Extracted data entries
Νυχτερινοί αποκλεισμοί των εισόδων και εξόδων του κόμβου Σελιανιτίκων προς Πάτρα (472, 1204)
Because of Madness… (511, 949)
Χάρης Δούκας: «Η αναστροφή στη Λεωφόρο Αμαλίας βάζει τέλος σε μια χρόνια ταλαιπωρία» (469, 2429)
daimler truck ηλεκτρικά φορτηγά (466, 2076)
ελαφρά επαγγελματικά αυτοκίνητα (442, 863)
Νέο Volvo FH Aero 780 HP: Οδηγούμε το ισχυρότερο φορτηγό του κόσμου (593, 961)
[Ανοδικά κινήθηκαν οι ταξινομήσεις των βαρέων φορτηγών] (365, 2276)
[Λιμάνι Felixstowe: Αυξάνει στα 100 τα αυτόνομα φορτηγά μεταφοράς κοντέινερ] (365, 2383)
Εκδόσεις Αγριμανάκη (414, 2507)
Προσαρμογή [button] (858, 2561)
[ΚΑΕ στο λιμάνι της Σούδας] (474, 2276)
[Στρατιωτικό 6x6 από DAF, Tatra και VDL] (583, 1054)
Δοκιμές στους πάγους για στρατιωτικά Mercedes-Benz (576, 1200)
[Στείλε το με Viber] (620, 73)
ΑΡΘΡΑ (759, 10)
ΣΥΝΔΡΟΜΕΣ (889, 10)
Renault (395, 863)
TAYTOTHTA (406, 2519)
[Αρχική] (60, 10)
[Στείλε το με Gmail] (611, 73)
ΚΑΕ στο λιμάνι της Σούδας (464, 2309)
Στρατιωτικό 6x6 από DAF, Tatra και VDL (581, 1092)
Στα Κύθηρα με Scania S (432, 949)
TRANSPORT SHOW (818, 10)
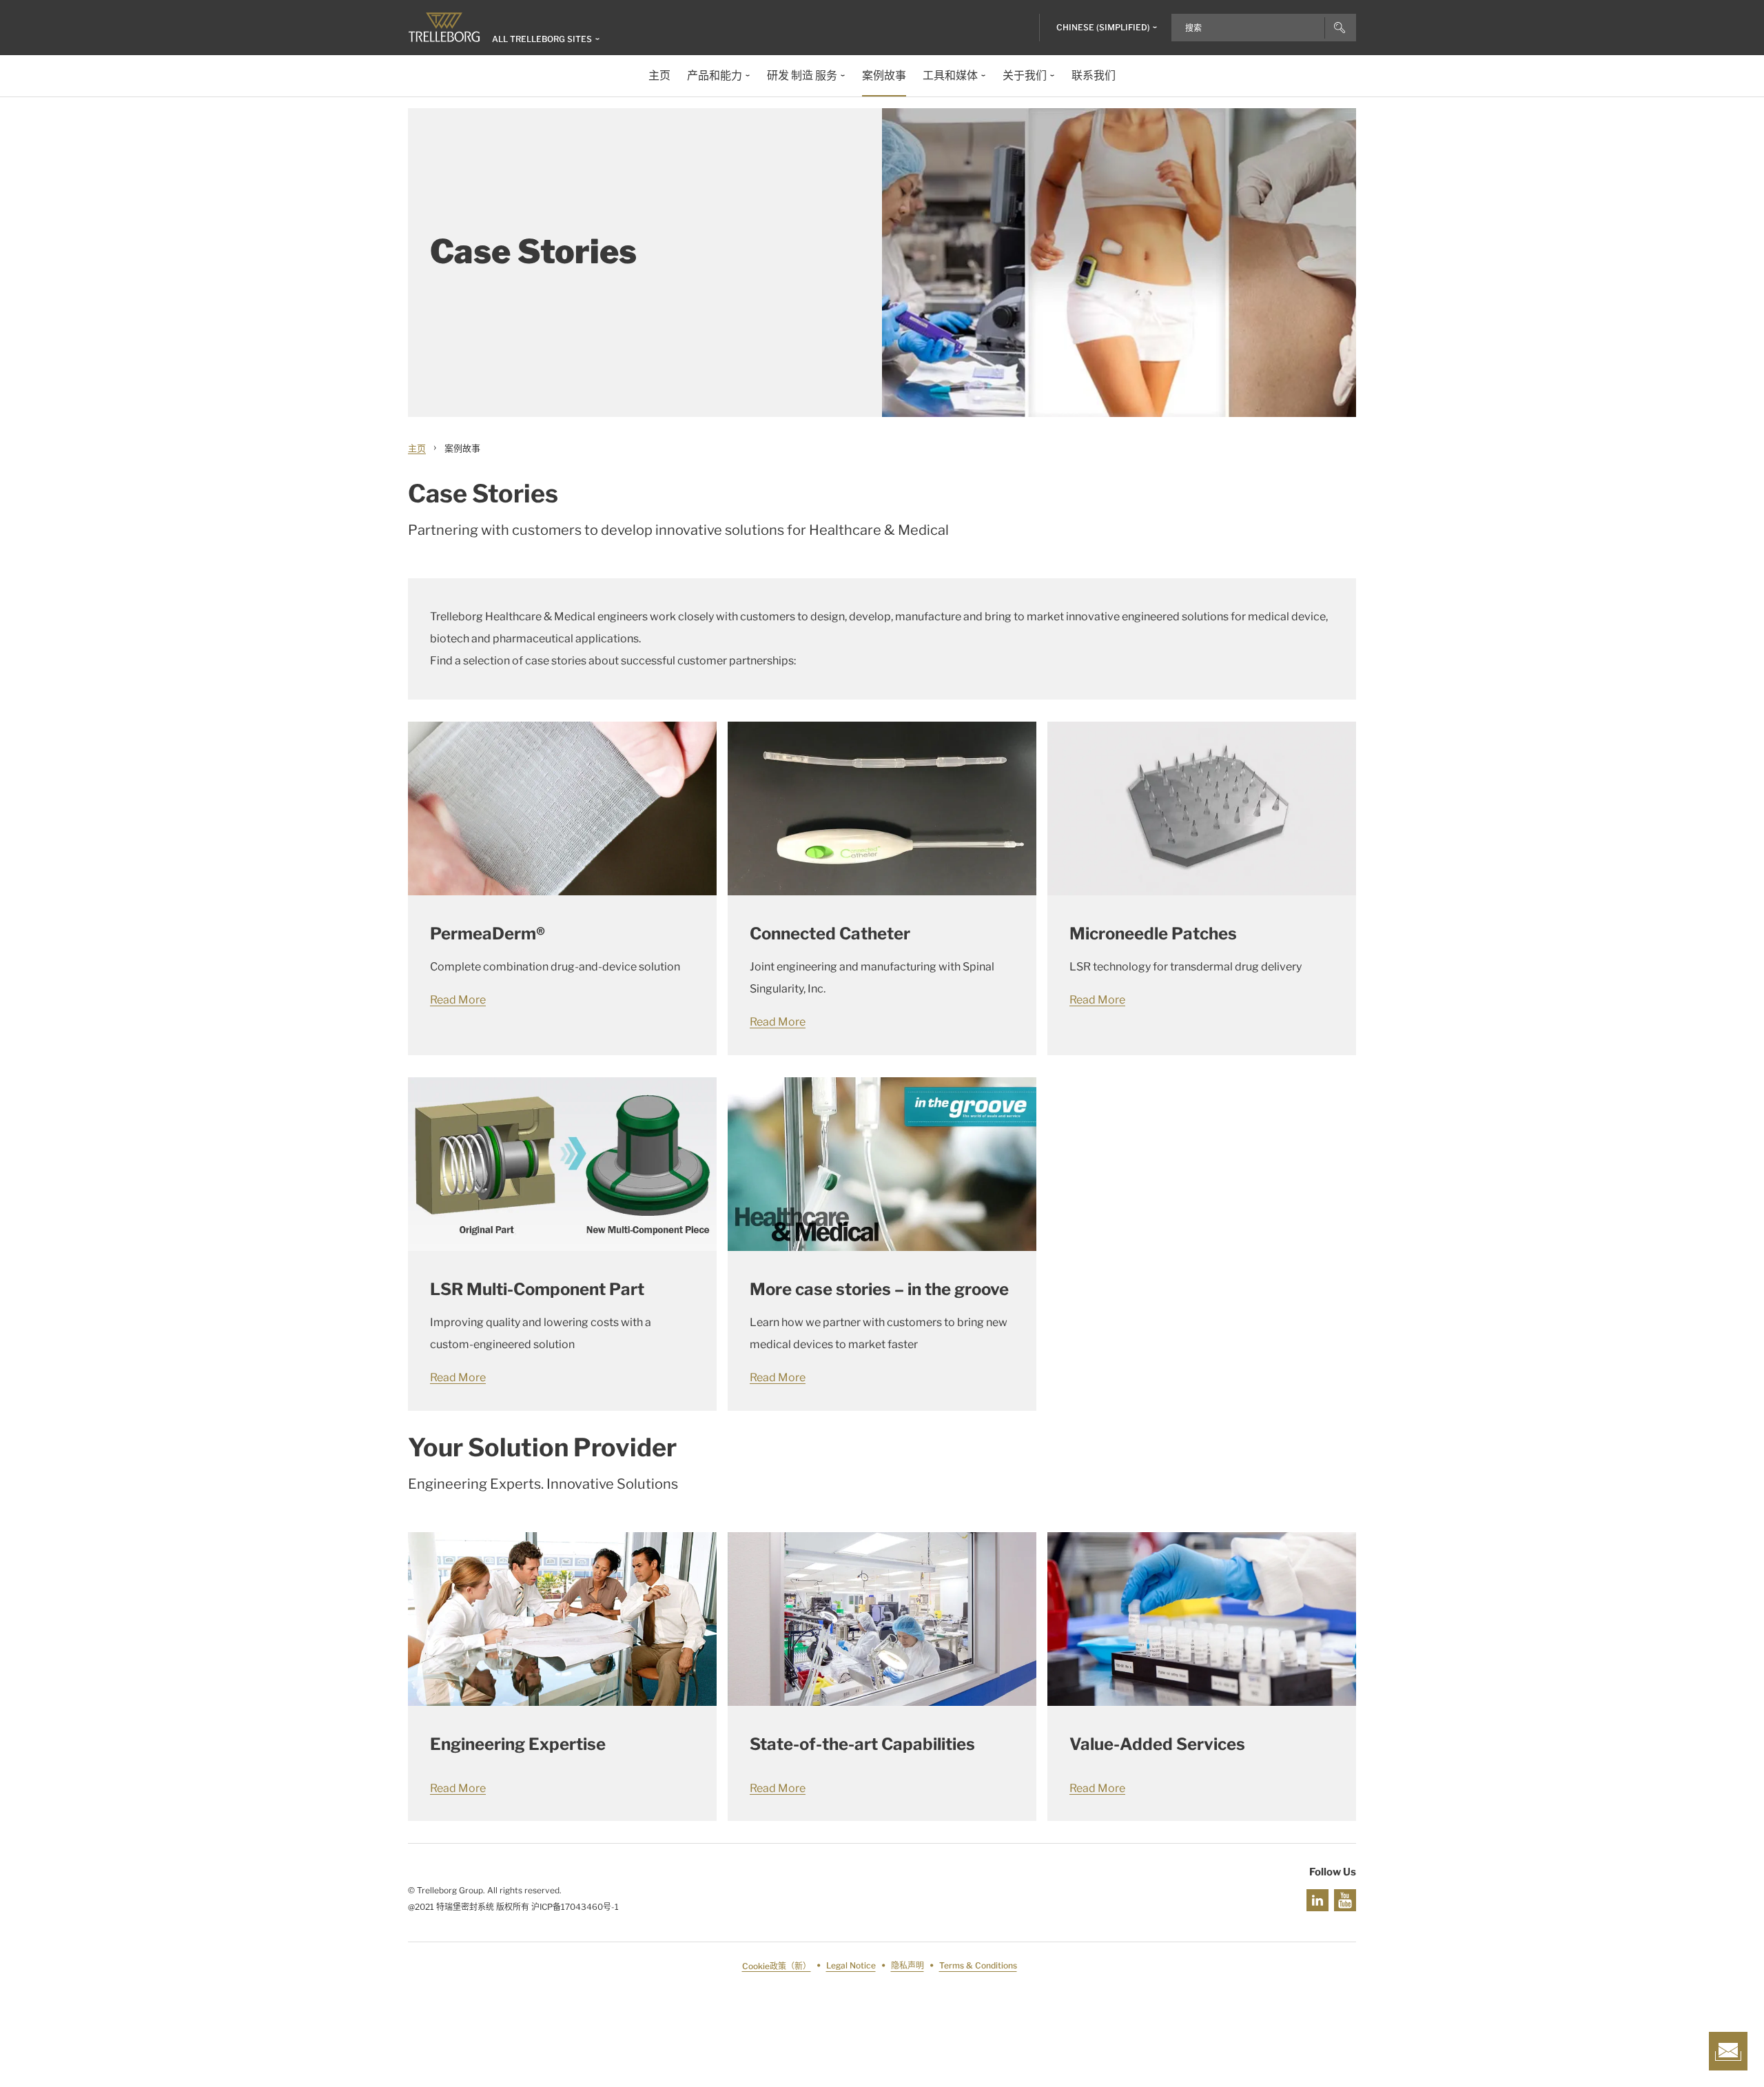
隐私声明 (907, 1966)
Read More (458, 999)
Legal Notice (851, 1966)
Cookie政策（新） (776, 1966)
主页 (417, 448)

* Task item *
Select the lines from the entries that include the word "φορτηγά".

* Your response *
daimler truck ηλεκτρικά φορτηγά (466, 2076)
[Λιμάνι Felixstowe: Αυξάνει στα 100 τα αυτόνομα φορτηγά μεταφοράς κοντέινερ] (365, 2383)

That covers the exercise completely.